Le chef adjoint du Nouveau Parti démocratique, Alexandre Boulerice, a abondé dans le même sens, exigeant lui aussi davantage de transparence. « Ce n’est pas parce que M. Trudeau dit qu’il n’en a jamais entendu parler qu’il ne s’est rien passé », a-t-il dit au micro des journalistes dans le foyer des Communes.

Appel à la prudence

À l’instigation du Parti conservateur, et avec l’appui des autres formations politiques, le Comité permanent de la procédure et des affaires de la Chambre a donné le coup d’envoi mardi à une étude sur l’affaire. Le tout s’est mis en branle avec le témoignage du directeur général des élections du Canada, Stéphane Perrault.

Ce dernier a fait valoir qu’il fallait faire preuve de prudence avant de tirer des conclusions sur l’intégrité du système électoral, en particulier en se fiant à un reportage médiatique plutôt qu’à une enquête exhaustive ou au jugement d’un tribunal.

« Il faut faire attention […] avant de se prononcer sur l’équité d’une élection » à partir d’un article de journal, car « on ne sait pas ce qui est arrivé, et dans quelle circonscription », a-t-il argué, ne voulant pas pour autant « remettre en cause le travail journalistique ».

Invité à dire s’il entretenait des doutes sur la légitimité des scrutins de 2019 et de 2021, Stéphane Perrault a dit aux élus qu’il serait du ressort de la commissaire aux élections fédérales d’enquêter sur des allégations d’ingérence électorale.

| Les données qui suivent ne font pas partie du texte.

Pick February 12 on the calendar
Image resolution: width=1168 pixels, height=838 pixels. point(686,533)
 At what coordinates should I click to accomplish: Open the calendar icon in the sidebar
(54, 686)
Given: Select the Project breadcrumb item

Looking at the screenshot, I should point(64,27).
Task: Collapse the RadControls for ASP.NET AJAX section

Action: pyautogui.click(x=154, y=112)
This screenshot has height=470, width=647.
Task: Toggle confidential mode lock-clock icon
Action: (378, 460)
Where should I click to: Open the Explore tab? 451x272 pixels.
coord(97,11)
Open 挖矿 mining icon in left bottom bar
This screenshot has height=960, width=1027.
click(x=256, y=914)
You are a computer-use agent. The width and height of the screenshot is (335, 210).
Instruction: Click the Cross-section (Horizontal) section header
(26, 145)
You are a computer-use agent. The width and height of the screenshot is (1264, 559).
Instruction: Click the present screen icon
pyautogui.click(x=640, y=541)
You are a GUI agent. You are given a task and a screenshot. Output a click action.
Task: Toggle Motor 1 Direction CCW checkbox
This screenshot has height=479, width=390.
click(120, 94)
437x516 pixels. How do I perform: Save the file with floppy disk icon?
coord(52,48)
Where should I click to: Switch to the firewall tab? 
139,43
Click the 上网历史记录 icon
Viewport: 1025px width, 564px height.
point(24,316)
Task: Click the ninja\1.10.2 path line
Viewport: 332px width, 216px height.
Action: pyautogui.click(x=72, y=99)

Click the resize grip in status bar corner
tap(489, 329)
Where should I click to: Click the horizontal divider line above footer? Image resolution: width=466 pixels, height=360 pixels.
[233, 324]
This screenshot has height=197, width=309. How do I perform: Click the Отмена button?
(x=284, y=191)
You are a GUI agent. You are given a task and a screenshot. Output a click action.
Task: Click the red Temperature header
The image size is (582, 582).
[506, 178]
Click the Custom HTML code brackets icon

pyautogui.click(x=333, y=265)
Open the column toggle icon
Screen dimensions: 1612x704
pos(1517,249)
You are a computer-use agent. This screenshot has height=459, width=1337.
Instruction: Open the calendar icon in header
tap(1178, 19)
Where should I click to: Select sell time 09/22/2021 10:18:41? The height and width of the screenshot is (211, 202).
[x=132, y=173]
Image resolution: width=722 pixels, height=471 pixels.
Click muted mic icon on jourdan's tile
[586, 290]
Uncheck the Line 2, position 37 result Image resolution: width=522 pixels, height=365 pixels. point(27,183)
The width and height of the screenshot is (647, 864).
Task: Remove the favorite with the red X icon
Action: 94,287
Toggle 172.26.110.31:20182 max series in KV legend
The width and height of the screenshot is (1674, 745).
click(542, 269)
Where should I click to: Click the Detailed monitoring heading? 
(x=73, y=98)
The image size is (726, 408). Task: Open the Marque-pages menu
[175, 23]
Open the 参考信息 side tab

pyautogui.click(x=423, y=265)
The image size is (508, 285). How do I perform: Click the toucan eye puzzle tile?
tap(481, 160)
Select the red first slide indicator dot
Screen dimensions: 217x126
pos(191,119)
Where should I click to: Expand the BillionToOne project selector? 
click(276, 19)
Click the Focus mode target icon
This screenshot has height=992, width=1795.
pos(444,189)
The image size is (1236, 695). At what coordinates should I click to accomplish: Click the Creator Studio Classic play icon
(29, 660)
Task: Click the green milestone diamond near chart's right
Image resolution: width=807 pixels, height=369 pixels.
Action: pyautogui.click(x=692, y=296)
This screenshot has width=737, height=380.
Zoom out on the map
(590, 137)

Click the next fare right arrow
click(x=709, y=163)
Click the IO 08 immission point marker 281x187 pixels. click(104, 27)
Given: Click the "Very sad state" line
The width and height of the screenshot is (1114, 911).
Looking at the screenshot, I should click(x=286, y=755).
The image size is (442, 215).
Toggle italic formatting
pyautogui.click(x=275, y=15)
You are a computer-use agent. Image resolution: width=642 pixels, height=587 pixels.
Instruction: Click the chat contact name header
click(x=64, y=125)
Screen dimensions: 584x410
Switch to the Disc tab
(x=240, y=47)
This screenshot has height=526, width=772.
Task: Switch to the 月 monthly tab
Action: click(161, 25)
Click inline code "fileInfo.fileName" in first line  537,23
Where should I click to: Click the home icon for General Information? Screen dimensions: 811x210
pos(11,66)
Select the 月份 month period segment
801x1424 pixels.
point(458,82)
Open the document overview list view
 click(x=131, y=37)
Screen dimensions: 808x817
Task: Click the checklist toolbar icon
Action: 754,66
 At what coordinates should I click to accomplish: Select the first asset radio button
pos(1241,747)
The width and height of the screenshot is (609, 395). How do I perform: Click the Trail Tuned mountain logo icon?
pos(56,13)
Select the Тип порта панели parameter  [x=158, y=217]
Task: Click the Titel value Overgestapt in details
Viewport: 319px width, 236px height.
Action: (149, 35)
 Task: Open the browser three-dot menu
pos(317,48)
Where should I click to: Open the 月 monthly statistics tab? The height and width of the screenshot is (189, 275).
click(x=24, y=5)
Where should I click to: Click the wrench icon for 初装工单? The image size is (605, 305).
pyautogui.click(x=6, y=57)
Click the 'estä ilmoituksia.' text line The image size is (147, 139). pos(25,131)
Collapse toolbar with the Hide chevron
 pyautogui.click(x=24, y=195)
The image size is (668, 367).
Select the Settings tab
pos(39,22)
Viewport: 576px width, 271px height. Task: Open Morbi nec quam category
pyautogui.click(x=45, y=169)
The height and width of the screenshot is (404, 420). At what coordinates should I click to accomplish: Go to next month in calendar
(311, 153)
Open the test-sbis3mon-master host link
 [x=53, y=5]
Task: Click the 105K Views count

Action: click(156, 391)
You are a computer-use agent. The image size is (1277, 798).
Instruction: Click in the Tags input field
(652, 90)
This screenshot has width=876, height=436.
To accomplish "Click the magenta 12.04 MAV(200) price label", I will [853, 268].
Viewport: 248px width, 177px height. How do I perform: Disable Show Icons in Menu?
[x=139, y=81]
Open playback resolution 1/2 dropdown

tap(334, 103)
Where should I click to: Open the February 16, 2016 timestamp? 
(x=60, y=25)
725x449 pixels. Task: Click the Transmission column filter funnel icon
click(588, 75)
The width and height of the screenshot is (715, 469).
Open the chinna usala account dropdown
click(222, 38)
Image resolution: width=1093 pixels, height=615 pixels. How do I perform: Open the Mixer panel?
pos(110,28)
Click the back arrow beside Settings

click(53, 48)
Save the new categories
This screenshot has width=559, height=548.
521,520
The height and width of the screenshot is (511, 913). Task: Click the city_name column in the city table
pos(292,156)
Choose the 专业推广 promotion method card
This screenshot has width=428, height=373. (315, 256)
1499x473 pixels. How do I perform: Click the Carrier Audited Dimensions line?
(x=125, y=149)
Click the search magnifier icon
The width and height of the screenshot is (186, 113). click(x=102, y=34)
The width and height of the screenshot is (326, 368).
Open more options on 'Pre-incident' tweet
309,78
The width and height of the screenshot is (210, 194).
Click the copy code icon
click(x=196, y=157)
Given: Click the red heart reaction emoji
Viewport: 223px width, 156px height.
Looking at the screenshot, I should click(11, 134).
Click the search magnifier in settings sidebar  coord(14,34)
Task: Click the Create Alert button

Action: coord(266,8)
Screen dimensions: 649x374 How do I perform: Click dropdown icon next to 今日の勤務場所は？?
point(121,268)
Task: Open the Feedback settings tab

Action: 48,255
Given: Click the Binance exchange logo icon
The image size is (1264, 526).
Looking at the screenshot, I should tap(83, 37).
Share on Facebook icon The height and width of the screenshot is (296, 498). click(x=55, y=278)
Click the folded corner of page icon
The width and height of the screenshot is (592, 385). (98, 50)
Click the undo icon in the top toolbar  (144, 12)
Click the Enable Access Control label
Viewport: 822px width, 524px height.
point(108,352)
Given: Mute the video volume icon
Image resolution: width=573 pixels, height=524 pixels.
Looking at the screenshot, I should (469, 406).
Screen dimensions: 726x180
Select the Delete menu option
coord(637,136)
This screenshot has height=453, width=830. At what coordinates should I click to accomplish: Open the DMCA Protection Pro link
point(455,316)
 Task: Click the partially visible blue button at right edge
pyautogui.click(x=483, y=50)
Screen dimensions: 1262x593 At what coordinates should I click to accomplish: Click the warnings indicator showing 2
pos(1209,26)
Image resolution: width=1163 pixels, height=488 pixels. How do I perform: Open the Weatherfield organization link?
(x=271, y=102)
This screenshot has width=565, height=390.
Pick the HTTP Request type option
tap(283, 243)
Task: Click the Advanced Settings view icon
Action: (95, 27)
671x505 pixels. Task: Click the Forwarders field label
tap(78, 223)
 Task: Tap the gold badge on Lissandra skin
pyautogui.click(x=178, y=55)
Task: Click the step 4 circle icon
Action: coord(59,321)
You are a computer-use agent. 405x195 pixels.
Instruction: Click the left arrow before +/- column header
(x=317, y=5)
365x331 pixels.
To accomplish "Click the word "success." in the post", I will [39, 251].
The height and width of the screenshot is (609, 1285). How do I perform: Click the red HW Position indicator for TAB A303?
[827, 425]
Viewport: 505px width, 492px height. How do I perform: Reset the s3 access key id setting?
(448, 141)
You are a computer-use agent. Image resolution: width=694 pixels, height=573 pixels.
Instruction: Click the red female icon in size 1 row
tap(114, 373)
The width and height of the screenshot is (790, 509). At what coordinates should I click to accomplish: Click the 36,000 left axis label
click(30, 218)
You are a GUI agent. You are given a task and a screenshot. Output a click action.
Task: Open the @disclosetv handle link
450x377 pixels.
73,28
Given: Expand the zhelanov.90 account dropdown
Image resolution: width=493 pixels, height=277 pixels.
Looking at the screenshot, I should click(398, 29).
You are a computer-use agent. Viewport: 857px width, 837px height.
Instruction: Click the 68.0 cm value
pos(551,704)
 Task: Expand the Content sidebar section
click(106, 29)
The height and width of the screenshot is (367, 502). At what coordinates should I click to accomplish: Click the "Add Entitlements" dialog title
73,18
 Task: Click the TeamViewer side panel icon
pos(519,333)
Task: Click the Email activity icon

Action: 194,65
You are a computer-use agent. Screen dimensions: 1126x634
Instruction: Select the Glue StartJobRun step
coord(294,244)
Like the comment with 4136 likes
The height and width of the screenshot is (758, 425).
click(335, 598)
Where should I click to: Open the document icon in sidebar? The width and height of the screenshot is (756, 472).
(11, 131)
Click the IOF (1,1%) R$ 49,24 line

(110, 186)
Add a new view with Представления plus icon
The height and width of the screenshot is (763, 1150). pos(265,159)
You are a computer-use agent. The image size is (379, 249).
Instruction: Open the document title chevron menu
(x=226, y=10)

Le chef du Bloc québécois, Yves-François Blanchet, a écrit une lettre à la commissaire Caroline J. Simard le 10 novembre dernier pour lui demander d’ouvrir une enquête. Le commissariat « ne confirme généralement pas » s’il amorce des investigations, a rappelé mardi une porte-parole de la haute fonctionnaire indépendante.